---- Fragment tekstu

Ów czerwcowy czwartek

Nie zwykliśmy zamieszczać w naszym piśmie rocznicowych artykułów. Zbyt bowiem wiele jest w polskiej historii bolesnych dat i miesięcy. Tej rocznicy jednak nie sposób pominąć. Raz dlatego, ze dotyczy ona w sposób szczególny naszego rodzinnego miasta, dwa, że bardzo dużo wokół wydarzeń, które dziś po 33 latach wspominamy narosło fałszu i niedomówień.

W ów czerwcowy czwartek 1956 roku wołanie o chleb i wolność rozlegało się właśnie tu, na ulicach Poznania, dramatycznym krzykiem. Tym bardziej głośnym, że przyszło zań zapłacić jakże niejednokrotnie młodym życiem.

--------
---- Wyświetlone wiersze

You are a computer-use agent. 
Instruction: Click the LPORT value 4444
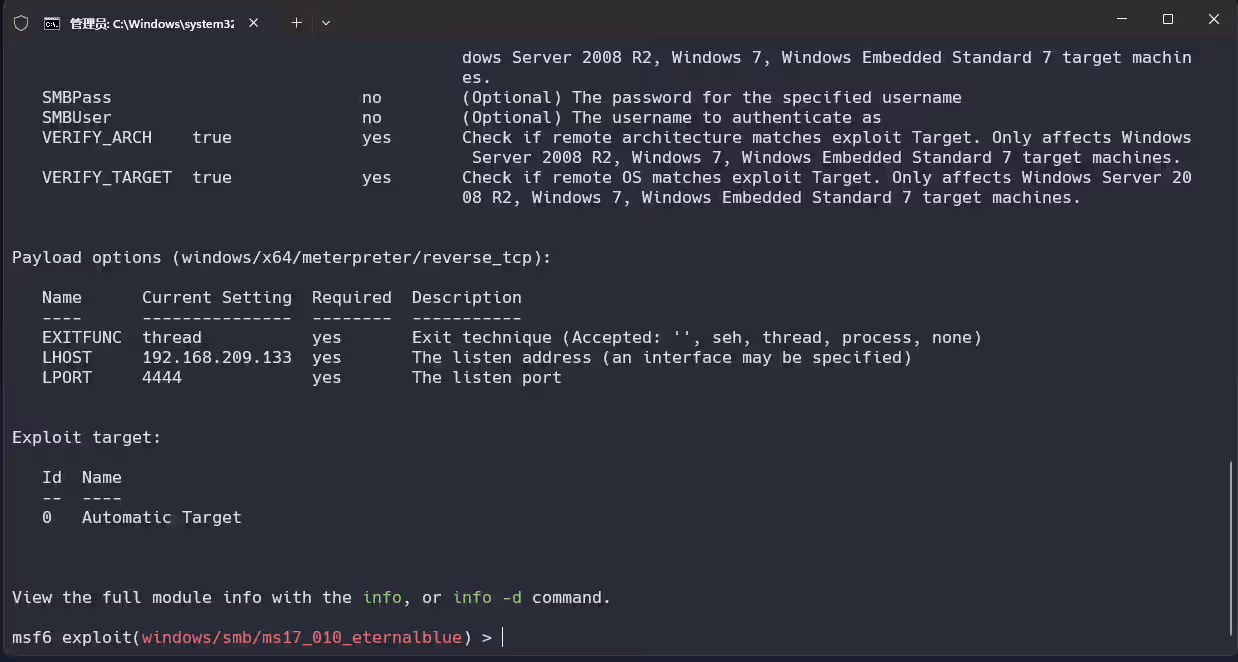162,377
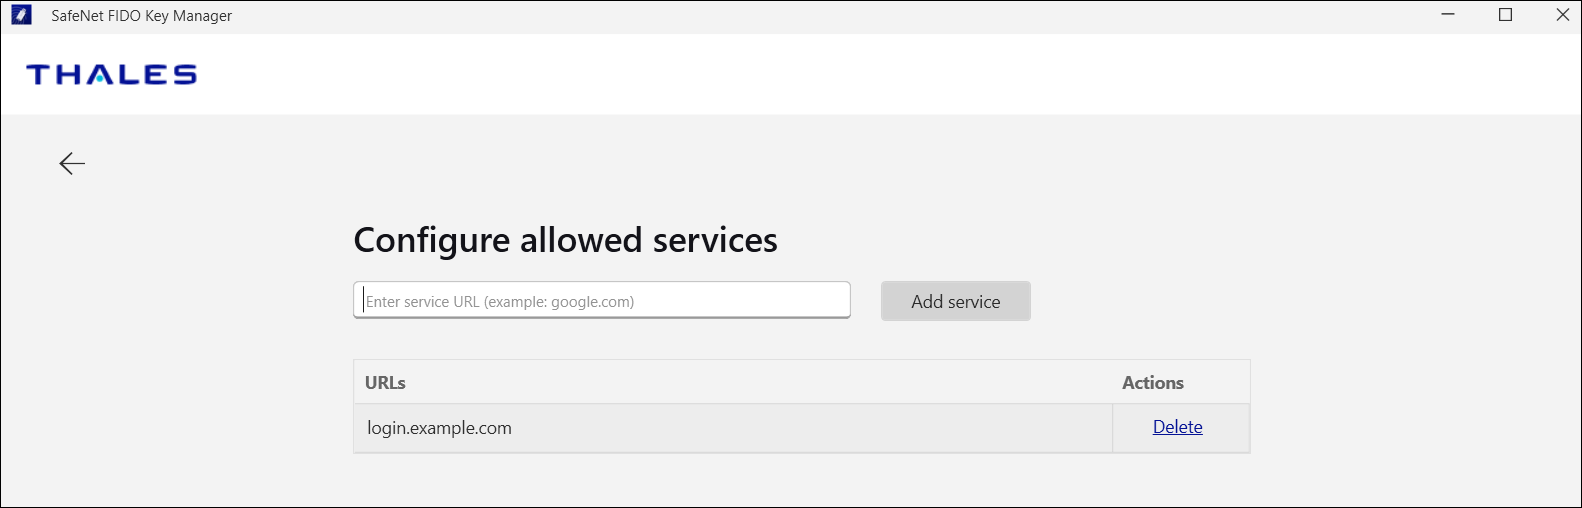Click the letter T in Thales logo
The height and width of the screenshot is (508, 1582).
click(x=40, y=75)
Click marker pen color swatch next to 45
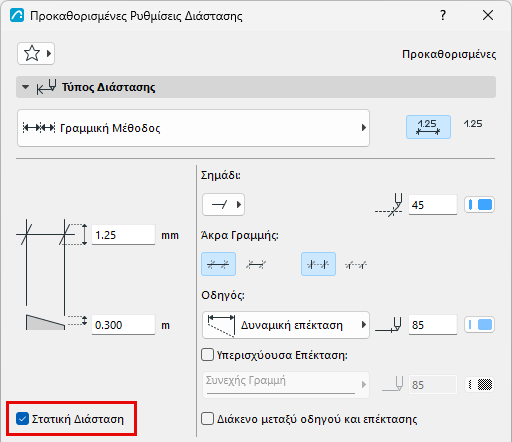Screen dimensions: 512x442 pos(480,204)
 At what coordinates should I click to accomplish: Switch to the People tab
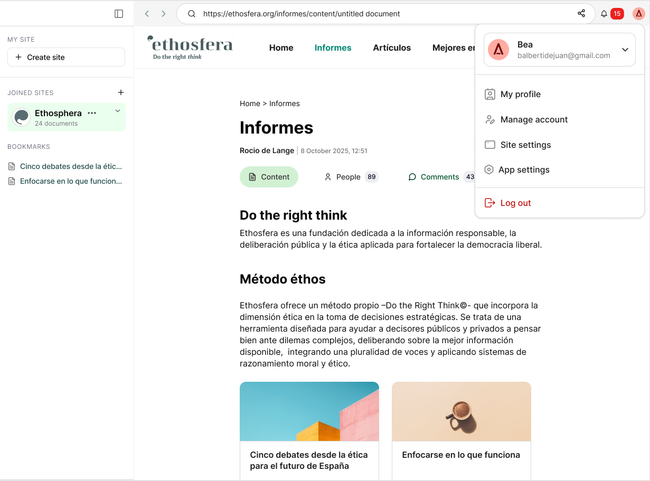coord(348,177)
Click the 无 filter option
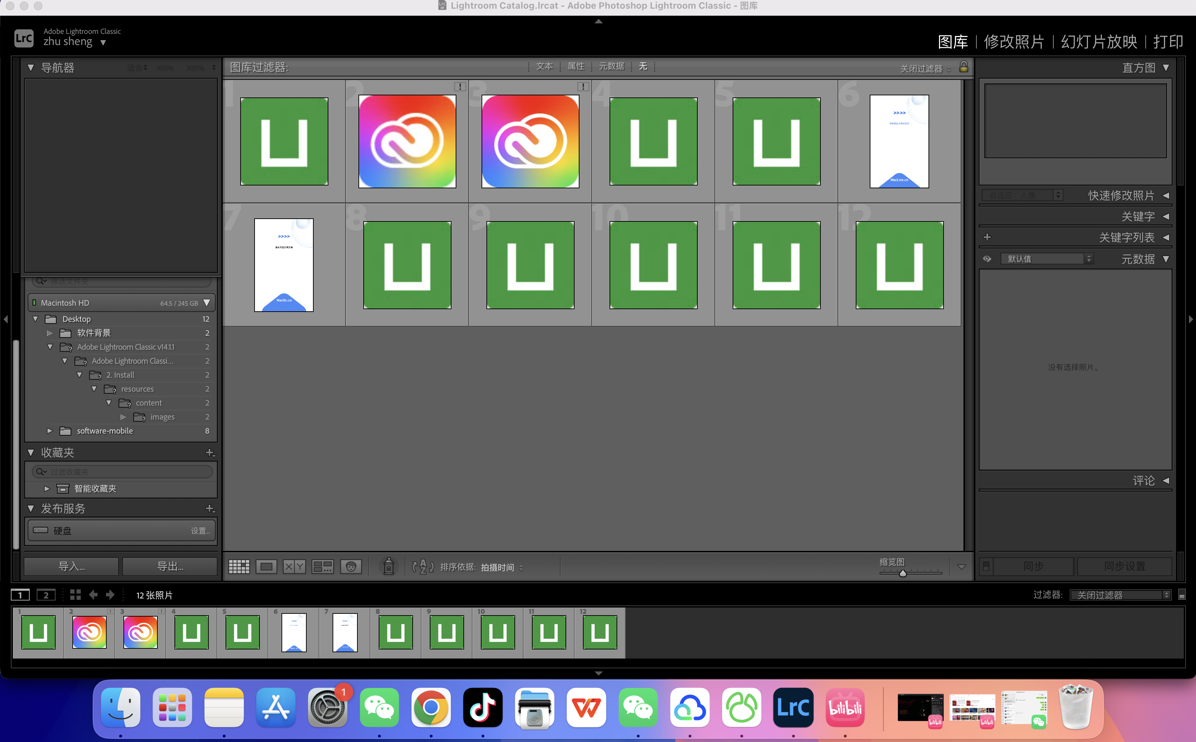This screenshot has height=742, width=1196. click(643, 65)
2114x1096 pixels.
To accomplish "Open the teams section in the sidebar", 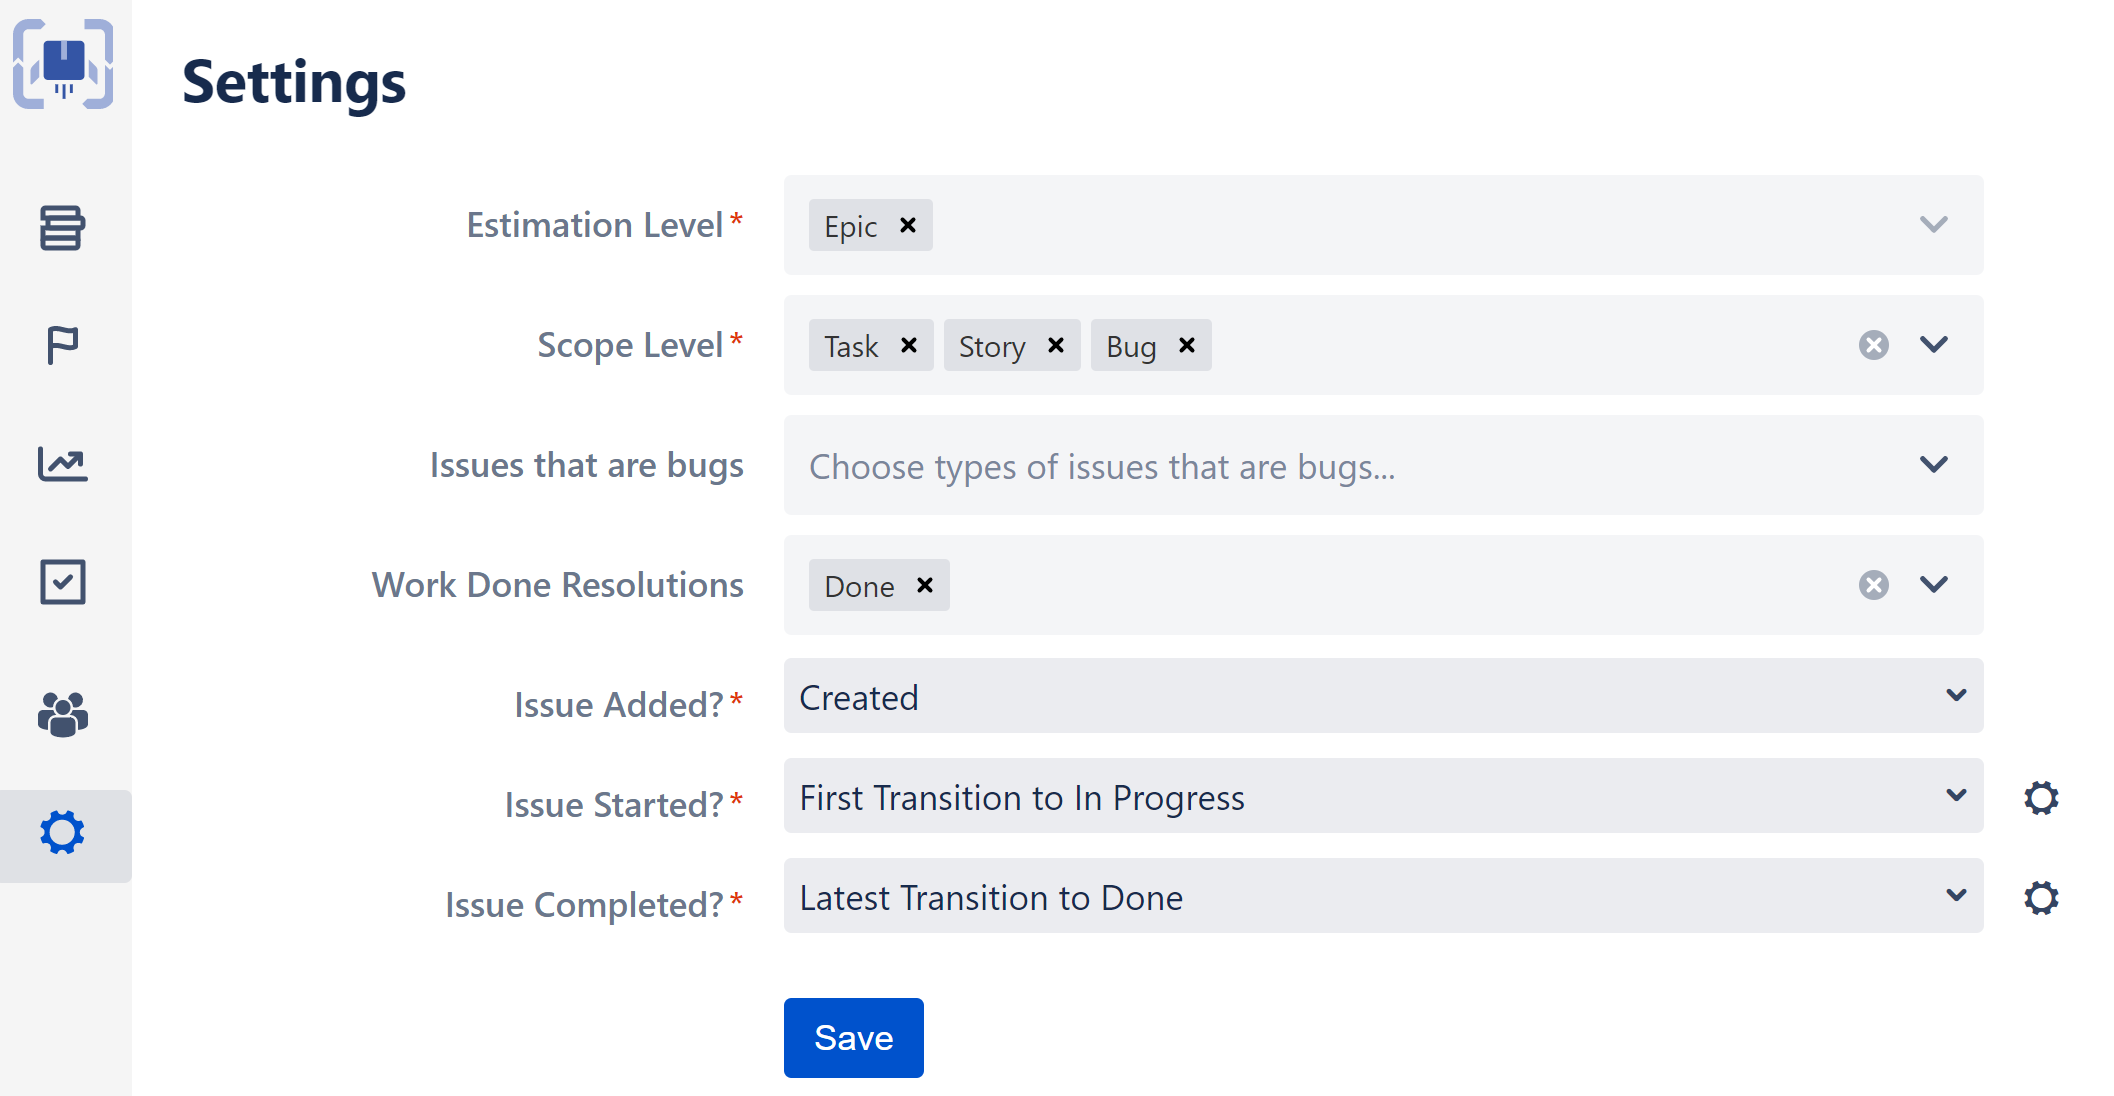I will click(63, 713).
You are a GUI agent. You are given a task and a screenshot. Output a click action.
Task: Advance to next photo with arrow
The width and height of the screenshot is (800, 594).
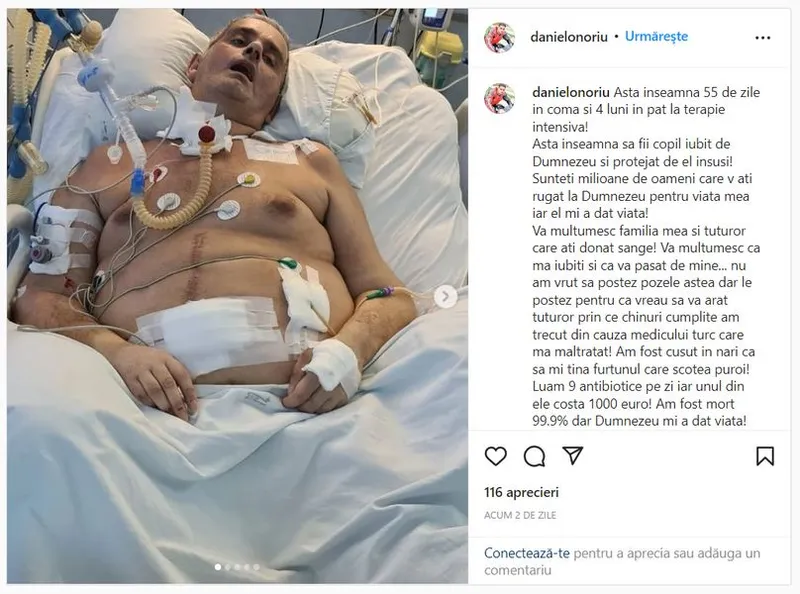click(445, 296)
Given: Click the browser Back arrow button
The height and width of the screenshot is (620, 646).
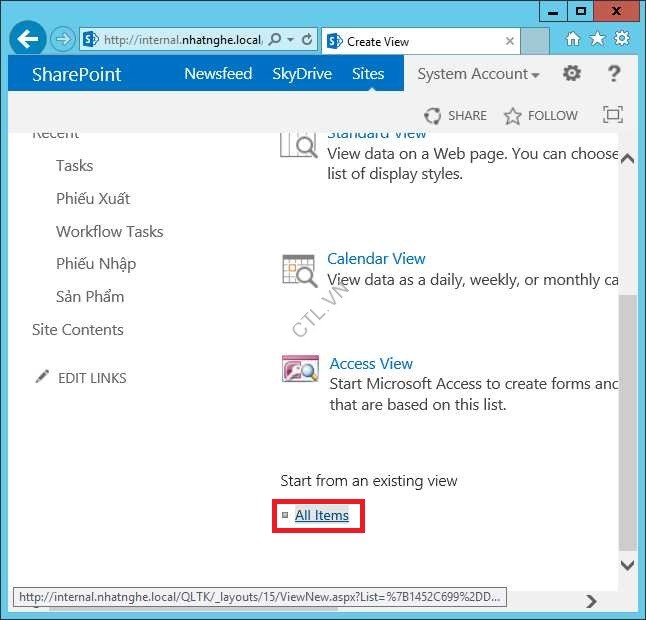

--------

Zadania do wykonania:
**a.** Na ulicach jakiego miasta rozlegało się, według fragmentu tekstu, wołanie o chleb i wolność w czerwcowy czwartek 1956 roku?
**b.** Proszę wypisać bez zmian urywek fragmentu tekstu od słów „Nie zwykliśmy zamieszczać” aż do słów „niejednokrotnie młodym życiem.” włącznie.
Wiersze nie mają żadnego związku z fragmentem tekstu.

Wyniki:
**a.** Na ulicach Poznania.

**b.**
Nie zwykliśmy zamieszczać w naszym piśmie rocznicowych artykułów. Zbyt bowiem wiele jest w polskiej historii bolesnych dat i miesięcy. Tej rocznicy jednak nie sposób pominąć. Raz dlatego, ze dotyczy ona w sposób szczególny naszego rodzinnego miasta, dwa, że bardzo dużo wokół wydarzeń, które dziś po 33 latach wspominamy narosło fałszu i niedomówień.

W ów czerwcowy czwartek 1956 roku wołanie o chleb i wolność rozlegało się właśnie tu, na ulicach Poznania, dramatycznym krzykiem. Tym bardziej głośnym, że przyszło zań zapłacić jakże niejednokrotnie młodym życiem.